The subpoenas were approved Tuesday by a judge overseeing the jury.
Fulton County District Attorney Fani Willis sought the subpoenas as part of an investigation into what she called a “multi-state, coordinated plan by the Trump campaign to influence the results of the November 2020 election in Georgia and elsewhere,” according to court documents .
Willis also filed petitions for several other figures to appear as witnesses, including attorneys Kenneth Chesebro, Cleta Mitchell, Jenna Ellis, and John Eastman. All have been approved.
The special panel elected in May examined efforts by Trump and his allies to remain in power after the former president lost the 2020 election to his Democratic rival Joe Biden.
Trump continues to insist the election was stolen, though numerous federal and local officials, a long list of courts, senior former campaign officials and even Trump’s own attorney general have said there is no evidence of the fraud he alleges.

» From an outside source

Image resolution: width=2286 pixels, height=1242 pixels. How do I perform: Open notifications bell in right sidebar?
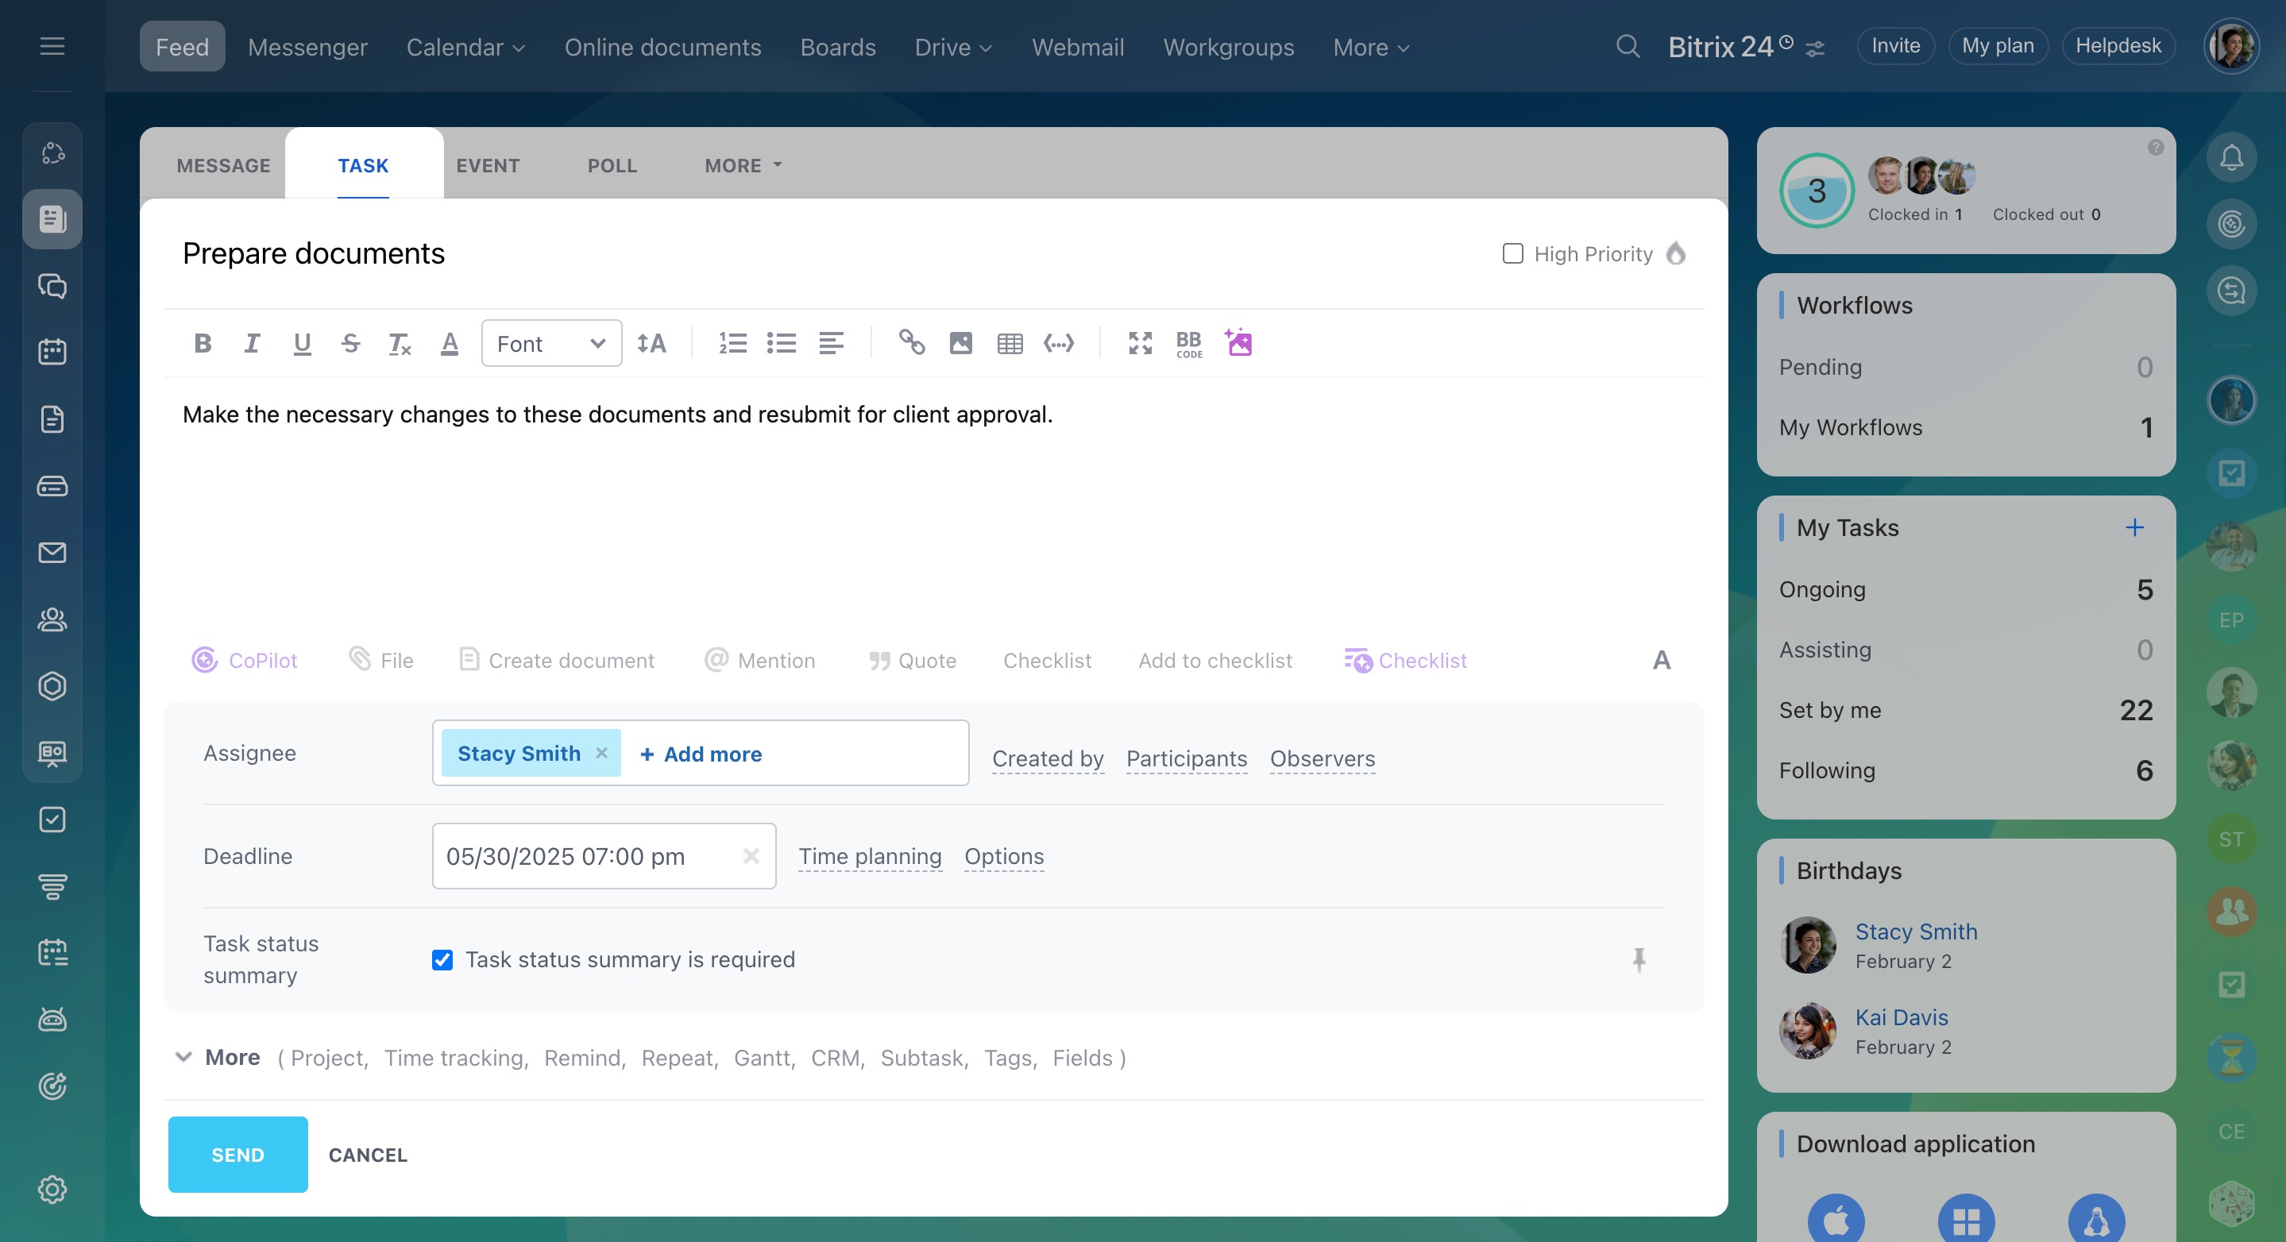point(2230,158)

The subpoenas for some of Trump’s closest allies and advisers mark a significant escalation in a case that could present the former president with serious legal challenge as he weighs another White House run.
“That means the investigation is obviously getting more intense because they’re dealing with trusted advisors, these are inner-circle people,” said Robert James, a former district attorney in DeKalb County, which borders Fulton.

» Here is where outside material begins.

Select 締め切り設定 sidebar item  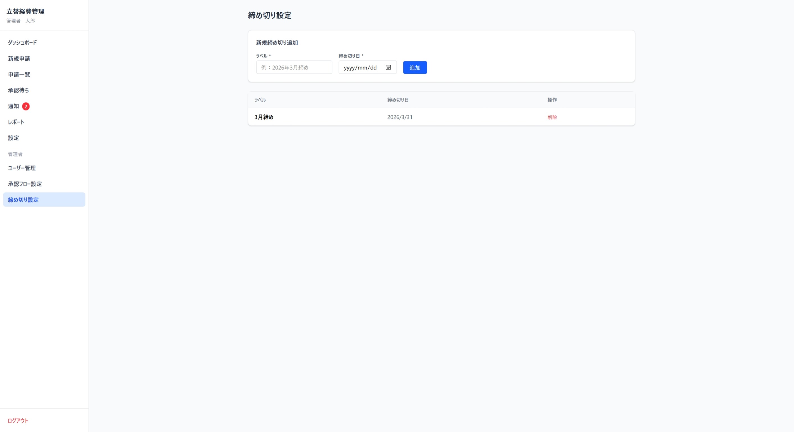pos(23,200)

Willis, who requested the formation of the special grand jury earlier this year, has confirmed that she and her team are investigating a January 2021 phone call in which Trump pressured Georgia Secretary of State Brad Raffensperger to “find” the votes ‘ that the President needed Win the State of Georgia.
Willis also addresses a November 2020 phone call between Raffensperger and Graham, the resignation of a US attorney in Atlanta in early January 2021, and comments from the Georgia Legislative Committee hearings in December 2020 on the election.
In a petition, Willis wrote that Senator Graham made at least two calls to Raffensperger and his staff after the November 2020 election, in which Graham allegedly asked for a re-examination of the absentee ballot “to consider the possibility of a more favorable outcome for the former president.” examine Donald Trump”.
Graham has yet to comment on the claims.
Raffensperger and other state officials have already testified before the special jury.
Willis also identified in the petition former New York Mayor Rudy Giuliani as “lead counsel for the Trump campaign’s legal efforts aimed at influencing the results of the November 2020 election in Georgia and elsewhere.”
Willis wrote that as part of that effort, Giuliani appeared at a Georgia Senate subcommittee hearing on December 3, 2020 and “provided testimony, additional witnesses and documentary evidence allegedly supporting the existence of voter fraud in multiple counties of Georgia.” None of these claims have been substantiated.
As evidence, Giuliani shared a since-discredited conspiracy that claimed several poll workers manufactured “suitcases” containing illicit ballots from unknown sources. Raffensperger’s office debunked that claim less than 24 hours after it was shown by Giuliani and said it found no evidence of voter fraud. Giuliani nevertheless pushed the conspiracy further.
“There is evidence that (Giuliani’s) appearance and testimony at the hearing was part of a multi-state coordinated Trump campaign plot to influence the results of the November 2020 election in Georgia and elsewhere,” the petition reads .
Giuliani’s attorney, Bob Costello, said he had no comment, noting that no subpoena was served on Giuliani.
A special grand jury, or special purpose grand jury, is specifically appointed to investigate any alleged violation of Georgia state law.
It is not known what charges Willis could bring against Trump or his allies.
In a letter to Georgia state officials last year, Willis said she was “investigating potential violations of Georgia law prohibiting solicitation of voter fraud, providing false information to state and local government agencies, conspiracy, extortion, violation of the oath of office, and any Engaging in violence or threats related to electoral administration”.